À propos des auteurs
Josef Bernhardt s'est intéressé à l'électronique dès son plus jeune âge. Il a construit son premier poste à galène à l'âge de douze ans, puis a continué avec d'autres circuits. Dans les années 1980, il fit ses premières expériences en programmation sur le Commodore VC20, et il connaît également bien les techniques de l'assembleur sur 8088. Il peut se prévaloir de plus de 30 ans d'expérience en électronique à l'Université de Ratisbonne (Allemagne), où il a œuvré dans le développement électronique et logiciel. Grâce à sa propre installation de fabrication CMS, il réalise également des projets électroniques pour des clients.

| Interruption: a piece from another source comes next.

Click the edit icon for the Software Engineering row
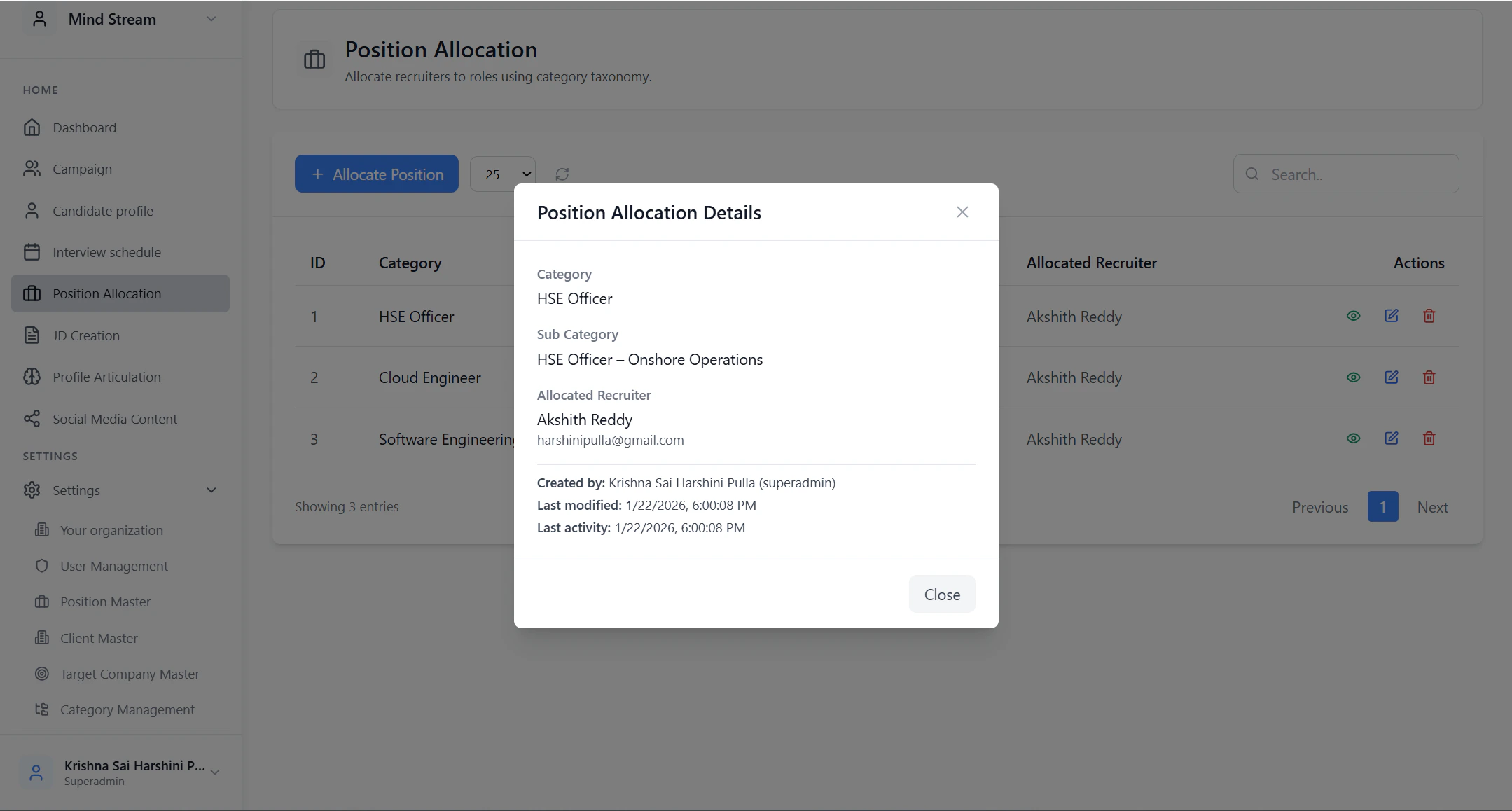The height and width of the screenshot is (811, 1512). (x=1391, y=438)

Martin Mohr vit le jour à l'époque des mémoires à tores magnétiques et des interrupteurs Strowger, ce qui lui permit de vivre personnellement toute l'épopée des techniques informatiques modernes. Sa fascination pour tout ce qui clignote remonte à sa prime jeunesse et a été renforcée par sa formation en électronique. Après des études en informatique, il a surtout travaillé au développement d'applications Java, mais le Raspberry Pi a ravivé sa passion pour l'électronique.